━━━ Passage ━━━

Unifying Concepts and Processes

STANDARD: As a result of activities in grades K-12, all students should develop understanding and abilities aligned with the following concepts and processes:

Systems, order, and organization

Evidence, models, and explanation

Constancy, change, and measurement

Evolution and equilibrium

Form and function

DEVELOPING STUDENT UNDERSTANDING

This standard presents broad unifying concepts and processes that complement the analytic, more discipline-based perspectives presented in the other content standards. The conceptual and procedural schemes in this standard provide students with productive and insightful ways of thinking about and integrating a range of basic ideas that explain the natural and designed world.

The unifying concepts and processes in this standard are a subset of the many unifying ideas in science and technology. Some of the criteria used in the selection and organization of this standard are

The concepts and processes provide connections between and among traditional scientific disciplines.

The concepts and processes are fundamental and comprehensive.

━━━

_Job 1_: In the standard on unifying concepts, what reason is given for presenting these broad concepts and processes alongside the other content standards?
_Job 2_: Carry on the standard on unifying concepts from its last sentence.

━━━ Listed entries ━━━

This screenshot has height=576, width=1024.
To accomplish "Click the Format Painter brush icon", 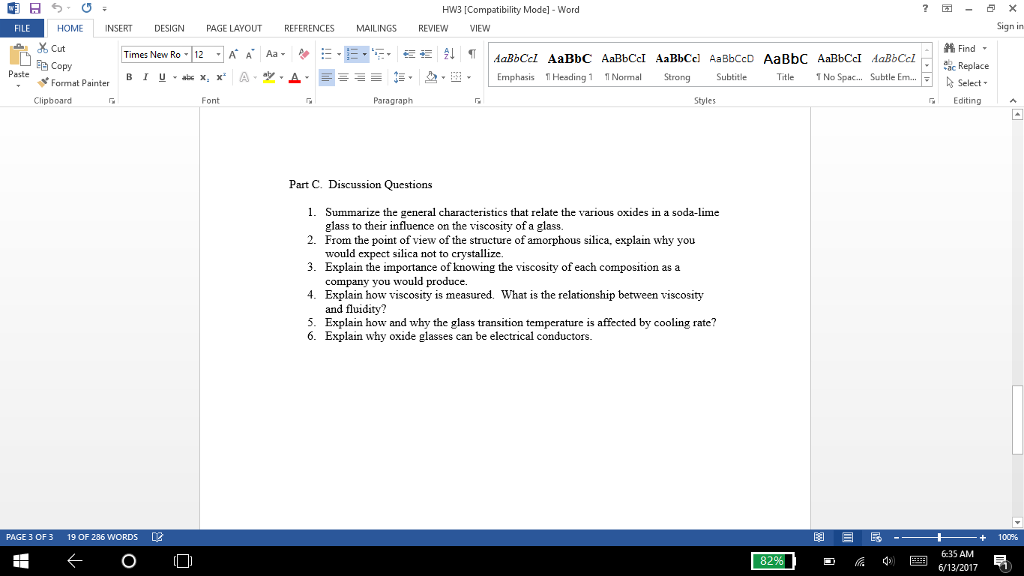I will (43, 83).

━━━
━━━ Listed entries ━━━

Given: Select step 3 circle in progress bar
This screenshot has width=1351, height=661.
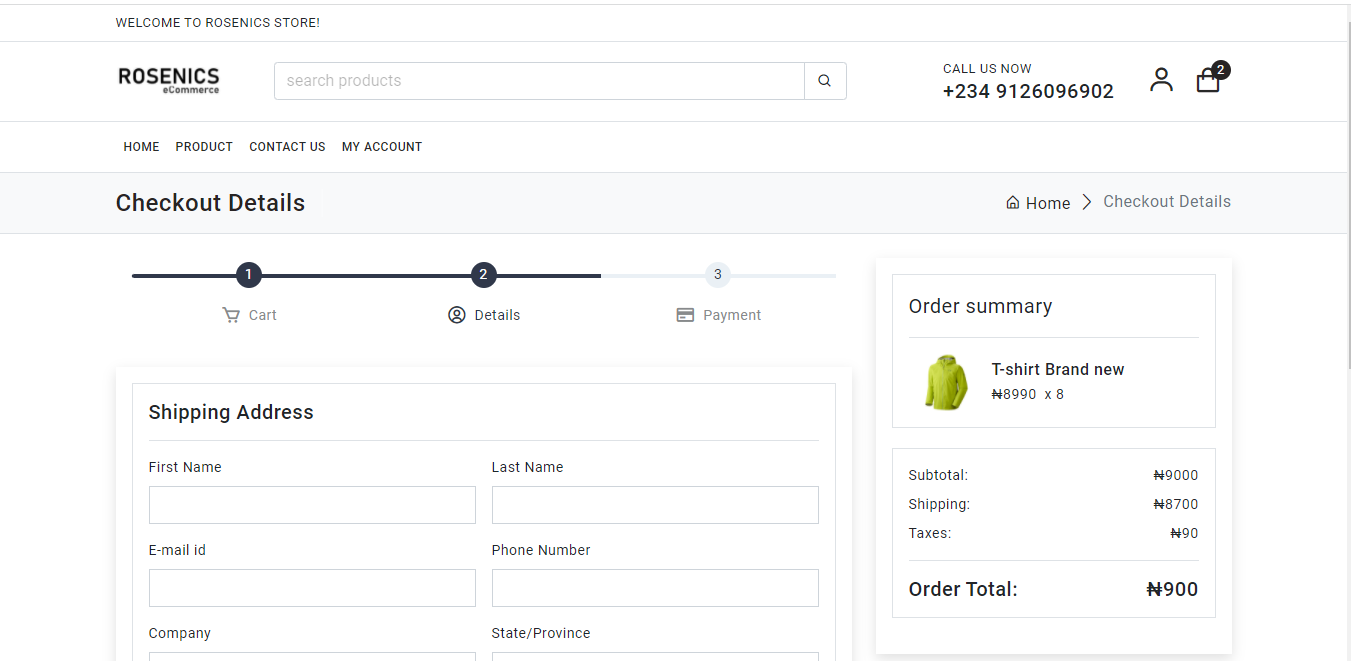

━━━

_Right answer 1_: They complement the analytic, more discipline-based perspectives of the other content standards. Their conceptual and procedural schemes give students productive and insightful ways to think about and integrate a range of basic ideas that explain the natural and designed world.

_Right answer 2_:
The concepts and processes are understandable and usable by people who will implement science programs.

The concepts and processes can be expressed and experienced in a developmentally appropriate manner during K-12 science education.

Each of the concepts and processes of this standard has a continuum of complexity that lends itself to the K-4, 5-8, and 9-12 grade-level clusters used in the other content standards. In this standard, however, the boundaries of disciplines and grade-level divisions are not distinct--teachers should develop students' understandings continuously across grades K-12.

Systems and subsystems, the nature of models, and conservation are fundamental concepts and processes included in this standard. Young students tend to interpret phenomena separately rather than in terms of a system. Force, for example, is perceived as a property of an object rather than the result of interacting bodies. Students do not recognize the differences between parts and whole systems, but view them as similar. Therefore, teachers of science need to help students recognize the properties of objects, as emphasized in grade-level content standards, while helping them to understand systems.

As another example, students in middle school and high school view models as physical copies of reality and not as conceptual representations. Teachers should help students understand that models are developed and tested by comparing the model with observations of reality.

Teachers in elementary grades should recognize that students' reports of changes in such things as volume, mass, and space can represent errors common to well-recognized developmental stages of children.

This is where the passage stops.